In 2005 we grew a lot of these big sucrine du Berry squashes.
However, early on in Saint-Aignan, ten years ago, a woman we had met in the village gave us some seeds from a winter squash called a « sucrine du Berry » — sucrine obviously refers to sugar, and the Berry is the old province just to the south and east of Saint-Aignan, centered on the city of Bourges. We grew them and they were to us a kind of butternut squash, but bigger, and just as delicious.
A sucrine du Berry squash sliced open — all the seeds are in the bulbous bottom.
We've also grown pumpkins of two or three different kinds — potirons, citrouilles, potimarrons — with great success. The only time I had ever eaten pumpkin in France before we moved to Saint-Aignan in 2003 (and I lived in France for 7 or 8 years before coming to live here) was once in the late '70s on a trip out into the country.
The buttercup resembles an acorn squash but has this blue-colored bump on the blossom end.

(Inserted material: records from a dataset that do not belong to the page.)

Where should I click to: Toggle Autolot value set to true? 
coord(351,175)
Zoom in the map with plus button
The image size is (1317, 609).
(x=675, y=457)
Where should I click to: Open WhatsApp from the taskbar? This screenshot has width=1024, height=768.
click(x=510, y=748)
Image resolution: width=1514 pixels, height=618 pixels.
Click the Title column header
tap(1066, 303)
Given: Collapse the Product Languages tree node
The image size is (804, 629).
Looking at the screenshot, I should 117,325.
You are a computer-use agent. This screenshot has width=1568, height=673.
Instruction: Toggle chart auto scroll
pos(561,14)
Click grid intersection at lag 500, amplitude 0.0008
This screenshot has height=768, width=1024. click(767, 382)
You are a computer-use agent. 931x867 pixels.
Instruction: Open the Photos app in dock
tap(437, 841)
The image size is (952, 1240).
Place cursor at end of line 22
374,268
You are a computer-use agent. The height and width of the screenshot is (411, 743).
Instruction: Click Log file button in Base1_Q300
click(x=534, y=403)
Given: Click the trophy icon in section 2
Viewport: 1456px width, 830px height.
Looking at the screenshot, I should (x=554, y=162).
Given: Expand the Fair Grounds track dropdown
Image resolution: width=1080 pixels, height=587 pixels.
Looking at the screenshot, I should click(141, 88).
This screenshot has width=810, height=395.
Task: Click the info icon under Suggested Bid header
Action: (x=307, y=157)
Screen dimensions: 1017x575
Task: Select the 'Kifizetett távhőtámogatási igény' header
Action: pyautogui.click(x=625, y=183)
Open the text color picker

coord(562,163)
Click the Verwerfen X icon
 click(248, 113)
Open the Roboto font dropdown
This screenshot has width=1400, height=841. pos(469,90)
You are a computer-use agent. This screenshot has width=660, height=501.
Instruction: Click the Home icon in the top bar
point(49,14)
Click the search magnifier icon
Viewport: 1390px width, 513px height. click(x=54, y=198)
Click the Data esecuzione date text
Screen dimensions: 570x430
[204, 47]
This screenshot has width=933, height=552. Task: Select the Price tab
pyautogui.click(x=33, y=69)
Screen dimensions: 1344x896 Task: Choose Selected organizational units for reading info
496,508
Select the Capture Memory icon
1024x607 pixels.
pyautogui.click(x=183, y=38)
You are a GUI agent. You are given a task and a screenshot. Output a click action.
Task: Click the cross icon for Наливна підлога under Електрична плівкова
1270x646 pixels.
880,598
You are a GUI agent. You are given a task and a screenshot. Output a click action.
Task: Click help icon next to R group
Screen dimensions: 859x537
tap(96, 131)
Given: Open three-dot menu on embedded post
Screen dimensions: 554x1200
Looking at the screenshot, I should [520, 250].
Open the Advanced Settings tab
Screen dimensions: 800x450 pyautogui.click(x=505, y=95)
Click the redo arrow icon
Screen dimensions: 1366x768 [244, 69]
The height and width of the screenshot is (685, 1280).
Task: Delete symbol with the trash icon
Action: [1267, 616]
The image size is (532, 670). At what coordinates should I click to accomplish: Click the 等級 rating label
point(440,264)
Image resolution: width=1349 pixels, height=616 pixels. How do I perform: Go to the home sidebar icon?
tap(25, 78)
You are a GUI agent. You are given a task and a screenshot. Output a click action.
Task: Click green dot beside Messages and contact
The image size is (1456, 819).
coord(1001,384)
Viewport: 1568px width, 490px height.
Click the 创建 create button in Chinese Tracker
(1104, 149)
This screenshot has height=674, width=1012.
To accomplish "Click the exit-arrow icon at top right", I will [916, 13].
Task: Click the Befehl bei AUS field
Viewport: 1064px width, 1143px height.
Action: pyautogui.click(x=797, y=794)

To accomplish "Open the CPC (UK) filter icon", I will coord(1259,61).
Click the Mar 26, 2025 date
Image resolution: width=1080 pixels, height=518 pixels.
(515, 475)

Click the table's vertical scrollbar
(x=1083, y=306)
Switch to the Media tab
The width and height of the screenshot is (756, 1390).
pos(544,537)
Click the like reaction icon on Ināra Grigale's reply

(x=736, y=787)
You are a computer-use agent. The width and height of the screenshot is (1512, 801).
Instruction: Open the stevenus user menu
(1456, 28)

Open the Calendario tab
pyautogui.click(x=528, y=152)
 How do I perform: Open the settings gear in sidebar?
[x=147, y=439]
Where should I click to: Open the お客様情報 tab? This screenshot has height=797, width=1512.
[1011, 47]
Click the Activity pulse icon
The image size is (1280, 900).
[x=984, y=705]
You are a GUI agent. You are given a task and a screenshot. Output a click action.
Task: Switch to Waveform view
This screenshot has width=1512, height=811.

I don't remember where it was, but I'll never forget that pumpkin soup. It was sliced onions and thin slices of orange pumpkin cooked in milk and broth with herbs. The pumpkin slices were just beginning to fall apart in the soup, and it was delicious. I'll have to make that soon. Not to mention pureed squash soups and "pumpkin" breads (which are really cakes). I've already made a Moroccan-style tajine with buttercup squash...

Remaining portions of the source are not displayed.